Foundra
Strategy8 min readFeb 8, 2026
ByFoundra Editorial Team

How to Run Customer Discovery Interviews

Why most founder interviews produce useless data, the Mom Test framework in practice, and how to turn conversations into product decisions.

How to Run Customer Discovery Interviews

How to Run Customer Discovery Interviews

Most customer interviews are useless. Founders ask leading questions, hear what they want to hear, and walk away convinced their idea is brilliant. Then they build something nobody buys.

Good interviews are different. They reveal truth, even uncomfortable truth.
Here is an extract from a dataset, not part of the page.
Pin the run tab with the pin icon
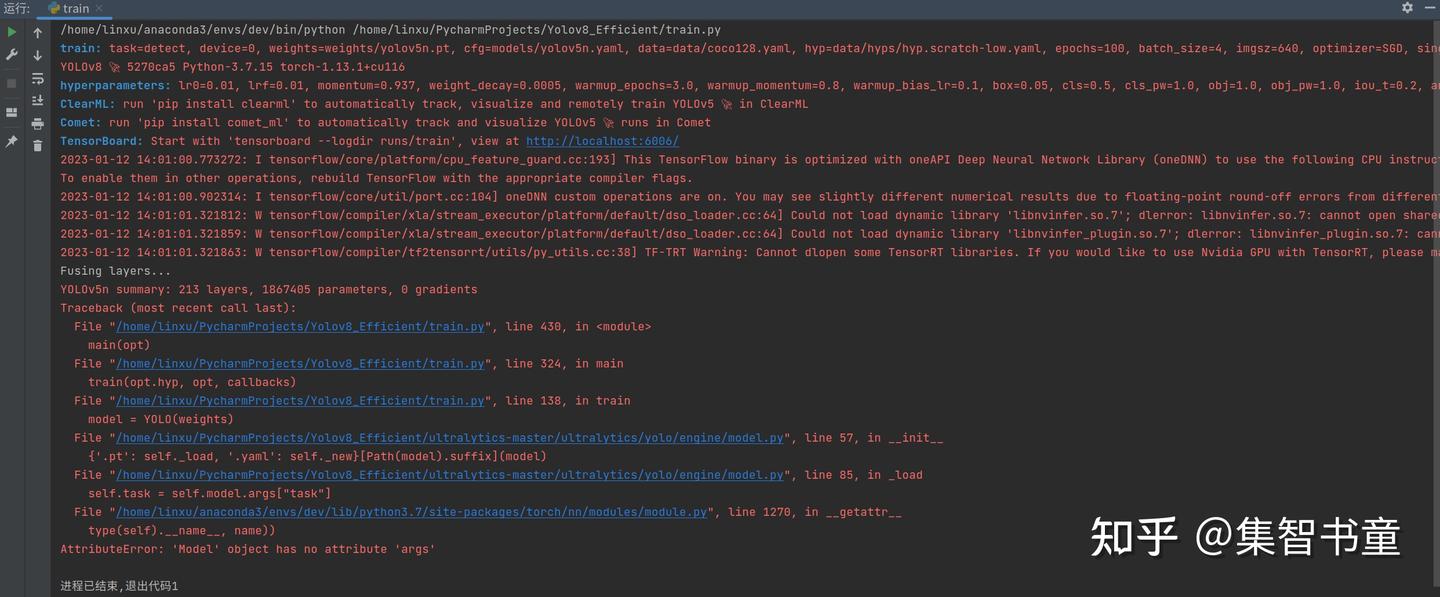 (12, 142)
They expose assumptions you didn't know you had. They tell you what customers actually do, not what they say they'll do.

This guide covers how to find the right people to talk to, what to ask, and how to turn conversations into actionable insights.
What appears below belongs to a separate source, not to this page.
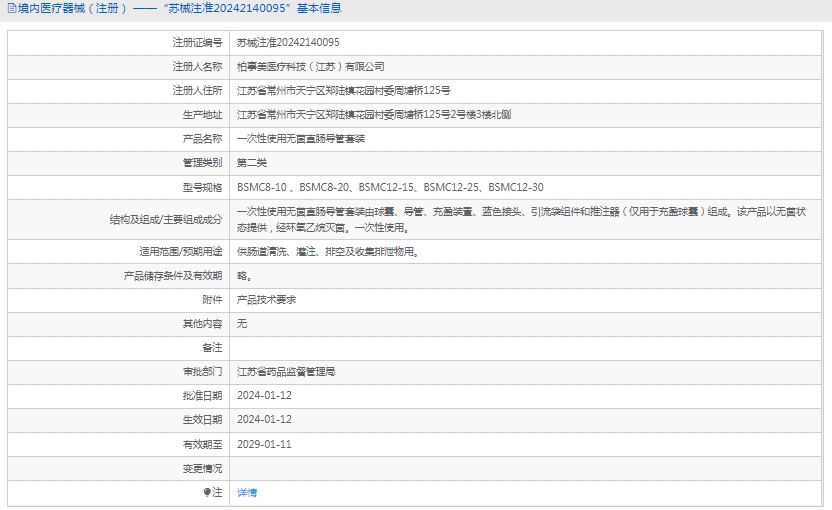Open the 详情 link in the last row
This screenshot has width=832, height=510.
click(247, 493)
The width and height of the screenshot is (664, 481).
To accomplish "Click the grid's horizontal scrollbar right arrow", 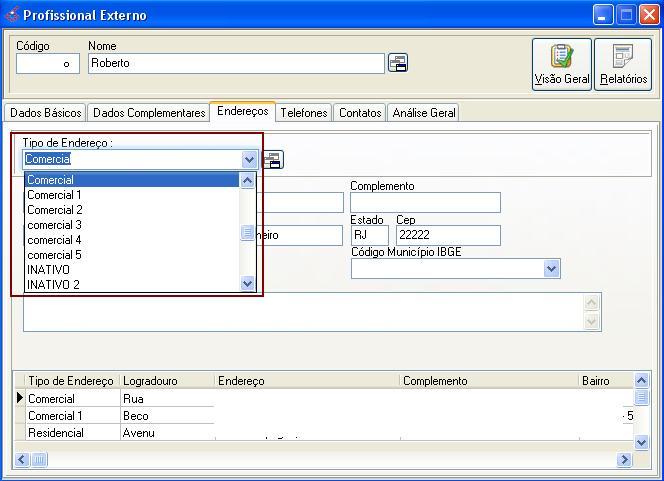I will tap(624, 460).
Why Most Founder Interviews Fail

The fundamental problem: people are polite. When you describe your idea with enthusiasm, most people won't tell you it's bad. They'll nod, say "that sounds interesting," and never think about it again.

Common mistakes that produce garbage data:

Leading questions: "Don't you think it would be great if there was a tool that did X?" Of course they agree. You just told them what to think.

Pitching instead of learning: If you spend more than 20% of the interview explaining your solution, you're doing it wrong.

Asking about the future: "Would you use this?" and "Would you pay for this?" are nearly worthless. People are terrible at predicting their own behavior.

Talking to the wrong people: If your customer is restaurant owners and you're interviewing your friends who are software engineers, the data doesn't transfer.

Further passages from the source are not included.